“The greatest danger in times of turbulence is not the turbulence — it is to act with yesterday’s logic.” — Peter Drucker
This quote rings true for government-backed reform and regulation attempting to effect change in the era of technological disruption. The slow and contentious nature of the political process uses yesterday’s logic in times of rapid change brought forward by technological innovation.
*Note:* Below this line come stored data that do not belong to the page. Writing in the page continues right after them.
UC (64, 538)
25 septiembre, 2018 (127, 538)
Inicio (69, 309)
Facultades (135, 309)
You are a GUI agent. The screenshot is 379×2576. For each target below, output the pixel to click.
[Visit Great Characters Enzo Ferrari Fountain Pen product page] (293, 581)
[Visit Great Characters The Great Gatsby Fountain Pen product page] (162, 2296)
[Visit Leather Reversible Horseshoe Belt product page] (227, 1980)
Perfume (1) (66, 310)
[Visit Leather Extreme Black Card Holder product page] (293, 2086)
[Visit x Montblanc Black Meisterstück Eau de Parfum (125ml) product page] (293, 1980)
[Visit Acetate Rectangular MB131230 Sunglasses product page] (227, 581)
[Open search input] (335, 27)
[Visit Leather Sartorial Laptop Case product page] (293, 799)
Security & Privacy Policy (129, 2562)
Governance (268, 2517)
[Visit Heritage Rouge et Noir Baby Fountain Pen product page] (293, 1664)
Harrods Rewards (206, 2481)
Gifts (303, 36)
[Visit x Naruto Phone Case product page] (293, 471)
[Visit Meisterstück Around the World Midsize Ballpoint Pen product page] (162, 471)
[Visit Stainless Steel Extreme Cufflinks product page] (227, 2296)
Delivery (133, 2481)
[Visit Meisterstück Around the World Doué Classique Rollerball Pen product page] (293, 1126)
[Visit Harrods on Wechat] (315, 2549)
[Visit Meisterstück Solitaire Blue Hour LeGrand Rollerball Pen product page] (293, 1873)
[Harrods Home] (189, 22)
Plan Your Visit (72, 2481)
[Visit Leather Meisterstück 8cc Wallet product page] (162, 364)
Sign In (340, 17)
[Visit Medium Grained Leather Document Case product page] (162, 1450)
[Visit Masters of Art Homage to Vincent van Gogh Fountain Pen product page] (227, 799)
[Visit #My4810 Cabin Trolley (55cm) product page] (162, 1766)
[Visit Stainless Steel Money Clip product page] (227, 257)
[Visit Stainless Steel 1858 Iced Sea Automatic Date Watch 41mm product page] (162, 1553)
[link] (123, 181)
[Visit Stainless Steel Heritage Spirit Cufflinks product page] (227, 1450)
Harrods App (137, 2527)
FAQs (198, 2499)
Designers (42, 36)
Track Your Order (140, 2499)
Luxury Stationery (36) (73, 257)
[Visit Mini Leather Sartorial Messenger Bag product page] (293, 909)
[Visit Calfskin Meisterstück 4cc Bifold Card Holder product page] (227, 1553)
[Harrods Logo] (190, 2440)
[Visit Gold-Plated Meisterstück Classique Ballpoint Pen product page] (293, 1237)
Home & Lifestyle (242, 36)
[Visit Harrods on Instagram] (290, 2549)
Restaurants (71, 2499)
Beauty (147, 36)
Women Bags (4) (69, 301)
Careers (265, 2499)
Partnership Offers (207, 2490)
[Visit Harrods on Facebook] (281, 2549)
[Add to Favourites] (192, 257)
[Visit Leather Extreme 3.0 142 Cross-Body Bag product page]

So goes the story for the long-anticipated Appropriate Use Criteria (AUC) for advanced imaging, supported by the imaging community and the ACR. In the ideal world, imaging studies would be most appropriate for the clinical scenario, and the indication for such a study would be provided to the radiologist. Unfortunately, in modern healthcare neither of these consistently occurs. A myriad reasons exist for these deficiencies; however, one major barrier is a lack of knowledge by the ordering clinician on which study is best. The College has successfully embarked on a multi-decade campaign to provide easily accessible AUC (known as the ACR Appropriateness Criteria®) to ordering clinicians. These criteria allow a clinician to access expert opinion electronically on the best imaging study cataloged by clinical scenarios. The results of this query include the most appropriate exam type, if any, based on how multi-specialty experts rate each advanced imaging modality’s appropriateness. When followed, these criteria have the potential to reduce unnecessary imaging, streamline care, reduce costs, and electronically capture the indication for an advanced imaging study — making it available to the interpreting radiologist.
Congress, CMS, and most of the clinical community also supported using these AUC to the extent that they became part of federal law in the Protecting Access to Medicare Act of 2014. The law and subsequent regulations are not perfect, and in fact now suffer from technological disruption of yesterday’s logic. As the program currently stands, there is significant resistance to its implementation. The goal was to improve ordering exam appropriateness — obviating the need for other similar and arguably more arduous mechanisms, such as the radiology benefit manager’s prior authorization process. Unfortunately, the program is currently structured to require point-of-service recording of an appropriateness score for an advanced imaging study order. This adherence to obtaining a score would then be contemporaneously appended to every applicable CMS claim by the furnishing provider. The need to record and report a score for every claim submitted required an ordering clinician to interact with pop-up prompts from the AUC software for every advanced imaging study requested. This was an unwelcome disruption and frequent point of contention to the ordering-clinician community.
Technology, in the form of data registries, is beginning to define tomorrow’s path forward. Data registries have been used by CMS for outcome reporting in cardiac surgery since the early 1990s. Registry reporting exponentially grew under the Medicare Access and CHIP Reauthorization Act of 2015 (MACRA), which allowed most of medicine to report quality measures to CMS for the purpose of value-based payments. Registries allow for behind-the-scenes point-of-service data capture, data aggregation, performance benchmarking, and external reporting at intervals longer than a single event — making them ideal for data aggregation and individual trend tracking without the disruption of pop-ups inherent in the current design. They also serve as an educational tool, providing timely feedback to a referring clinician on performance for a specific topic set at intervals deemed acceptable by the using clinician. Most of the current software used to provide appropriateness feedback on an advanced imaging study can collect data in a registry format and can disable the point-of-service feedback (if requested). The College believes using these types of registries is a better path forward for the AUC program. Registries and retrospective feedback reports satisfy the College’s intent to foster learning opportunities for the ordering providers and improve overall imaging appropriateness — while still obviating the need for pre-certification. Operationally, using retrospective review would remove the furnishing provider from the liability of appending a CMS claim, with the adherence of the ordering provider consulting the AUC. With the July announcement that CMS will be delaying the penalty phase of the current AUC program “until further notice” beyond Jan. 1, 2023, the College believes this is an excellent opportunity to explore advocating for an AUC program of tomorrow, made possible by evolving technology. We just need Congress to listen.